In this notebook I will attempt to predict automobile prices using Python and its data analysis and machine learning packages such as pandas and scikit-learn. Forecasting car prices can be useful for businesses in general: insurance companies can use this information to calculate their premia; websites and enterprises can provide estimates even when asking prices are not available in a specific application; enterprises can set contracts where a car's resale value must be defined a priori with greater information, or determine if a car is overvalued or undervalued with respect to the market.

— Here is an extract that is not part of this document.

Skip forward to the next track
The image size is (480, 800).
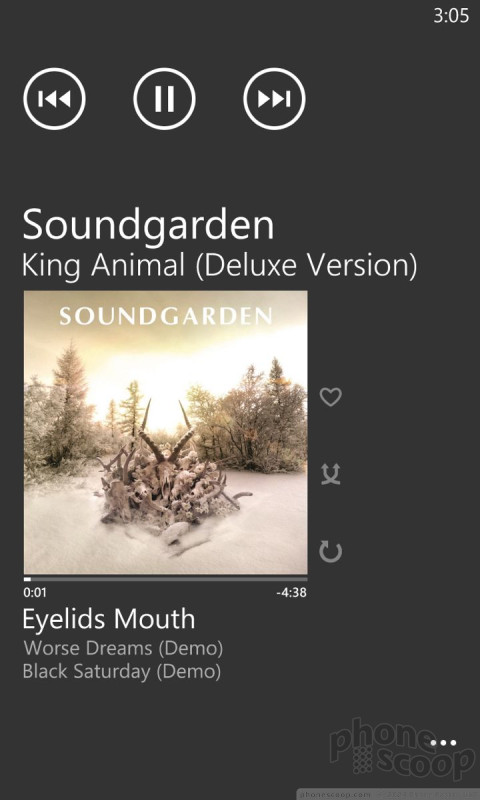tap(274, 98)

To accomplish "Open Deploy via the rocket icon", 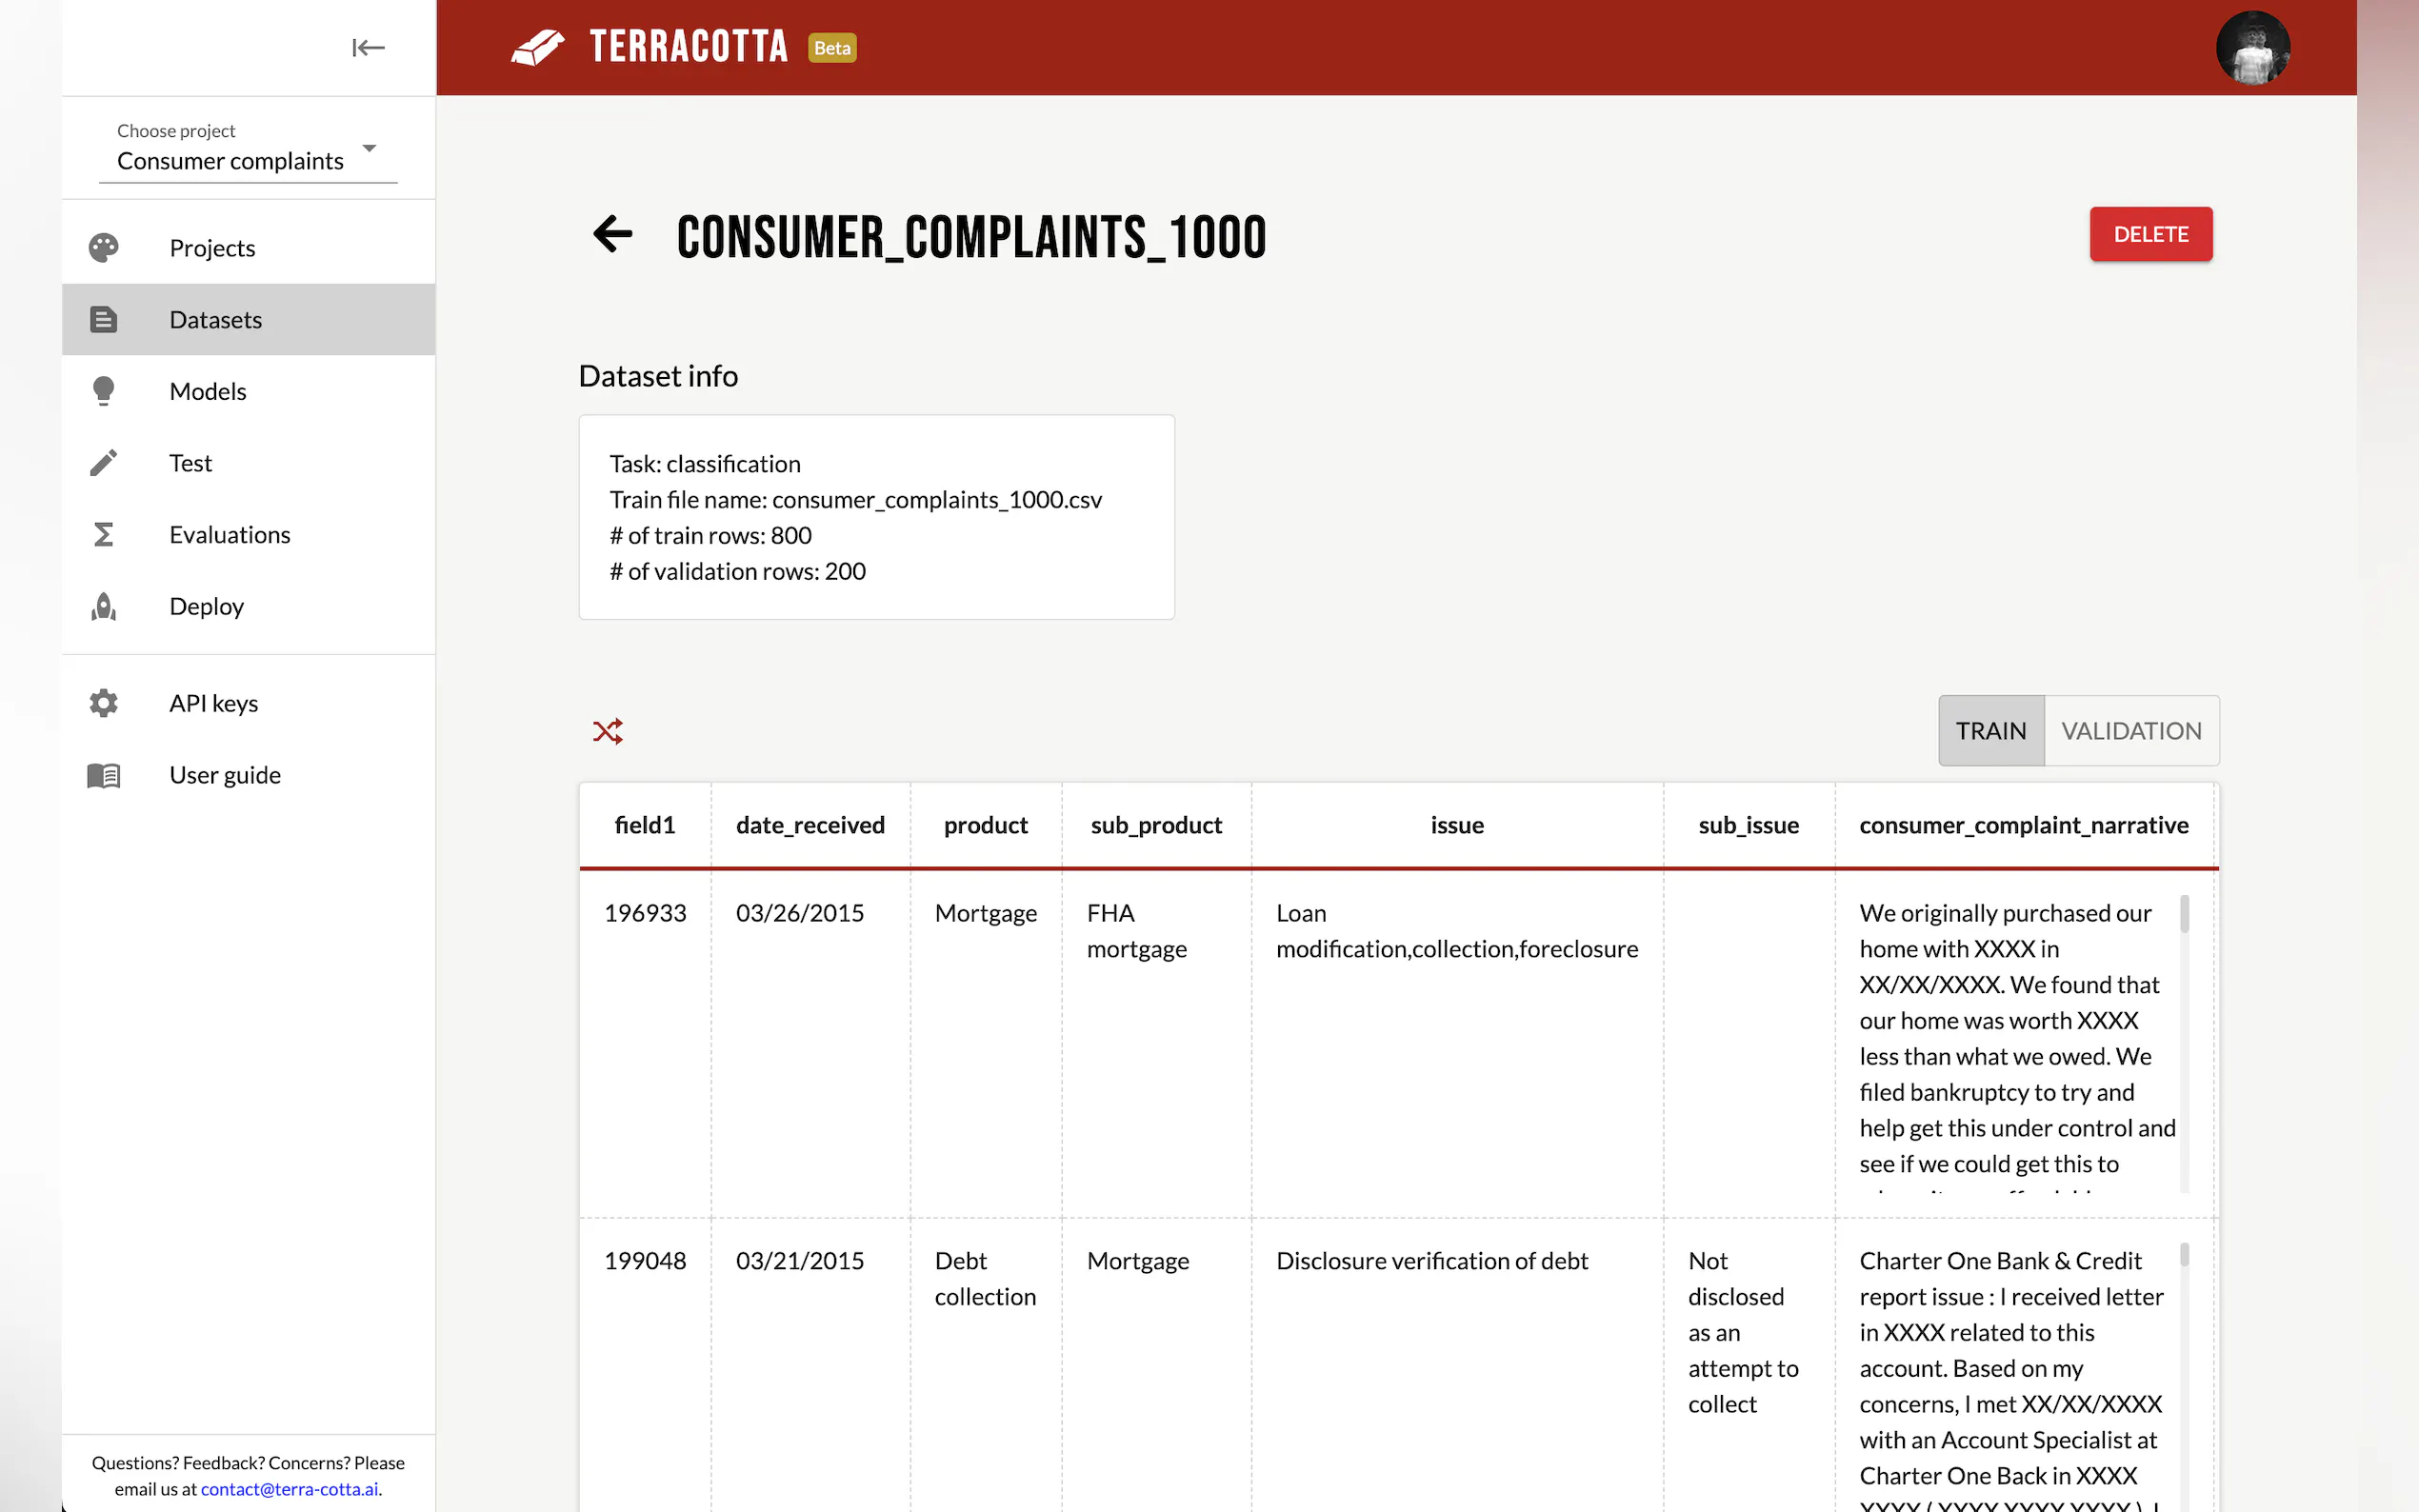I will (104, 606).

My data source is Mercado Livre, a widely used e-commerce platform in Brazil. For simplicity, and also to isolate other geographical factors that affect prices, this research restricts to ads in the city of Porto Alegre/RS. I also excluded trucks and minivans from the analysis. While new cars can be announced, most of the cars advertised are used. To publish an ad, the seller must fill information about the car, such as brand, model, mileage, engine power and additional features. It is a common belief that this features can help predict a car's asking price in the market, and in our methodology I will explore them to improve our predictions (of course, there also will be unobservable factors that affect prices). A popular source for automobile prices in Brazil is the FIPE table. In the table, average prices are calculated from newspaper and web ads. Data from the FIPE table can be improved here, as learning models can benefit from data updates, predict prices for cars with a specific set of features and location.
Along the notebook, I will go through all steps of data analysis, with code and commentary.